According to Java JNI Specification Native Method Arguments:
The JNI interface pointer is the first argument to native methods. The JNI interface pointer is of type JNIEnv. The second argument differs depending on whether the native method is static or nonstatic. The second argument to a nonstatic native method is a reference to the object. The second argument to a static native method is a reference to its Java class.
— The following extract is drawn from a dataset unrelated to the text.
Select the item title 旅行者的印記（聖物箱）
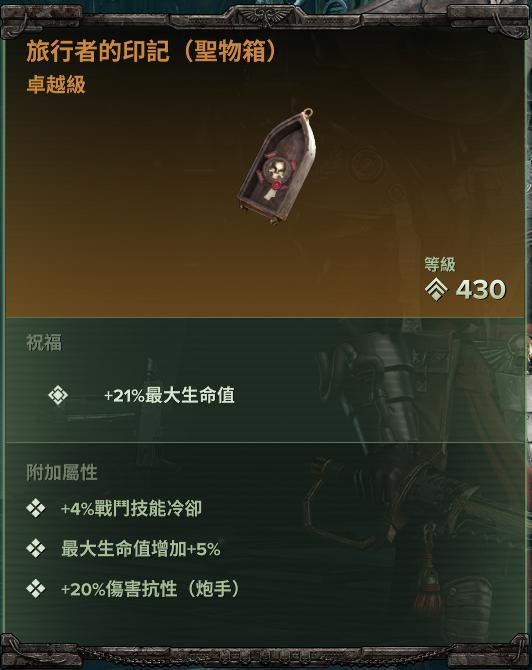Viewport: 532px width, 670px height. coord(152,51)

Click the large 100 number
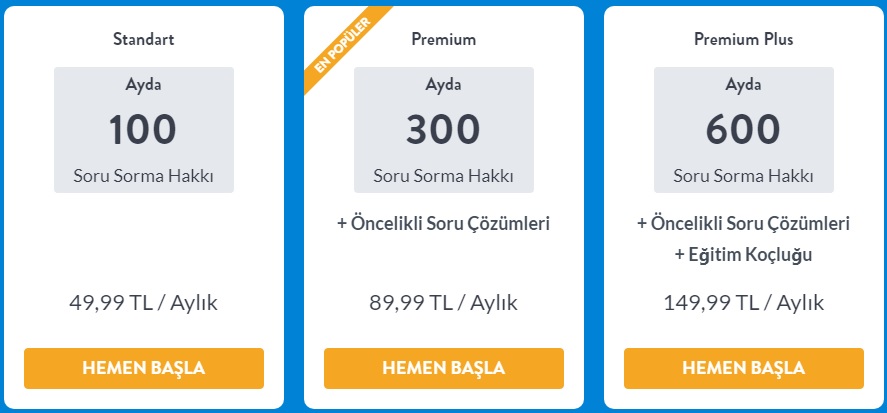click(143, 130)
So a native function implementation should contains at least two local argument:first is JNIEnv, second is jobject or jclass, but in android framework there are many codes conflits with these rule, for example:
android.googlesource.com/platform/frameworks/base/+/cd92588/media/java/android/media/MediaScanner.java#1822
private static native final void native_init();
android.googlesource.com/platform/frameworks/base/+/master/media/jni/android_media_MediaScanner.cpp#375
static void android_media_MediaScanner_native_init(JNIEnv *env)
{
ALOGV("native_init");
jclass clazz = env->FindClass(kClassMediaScanner);
if (clazz == NULL) {
return;
}
fields.context = env->GetFieldID(clazz, "mNativeContext", "J");
if (fields.context == NULL) {
return;
}
}
function registe:
{
"native_init",
"()V",
(void *)android_media_MediaScanner_native_init
},
android_media_MediaScanner_native_init only receive one argument, so is there any dalvik or art runtime tricks or other reason?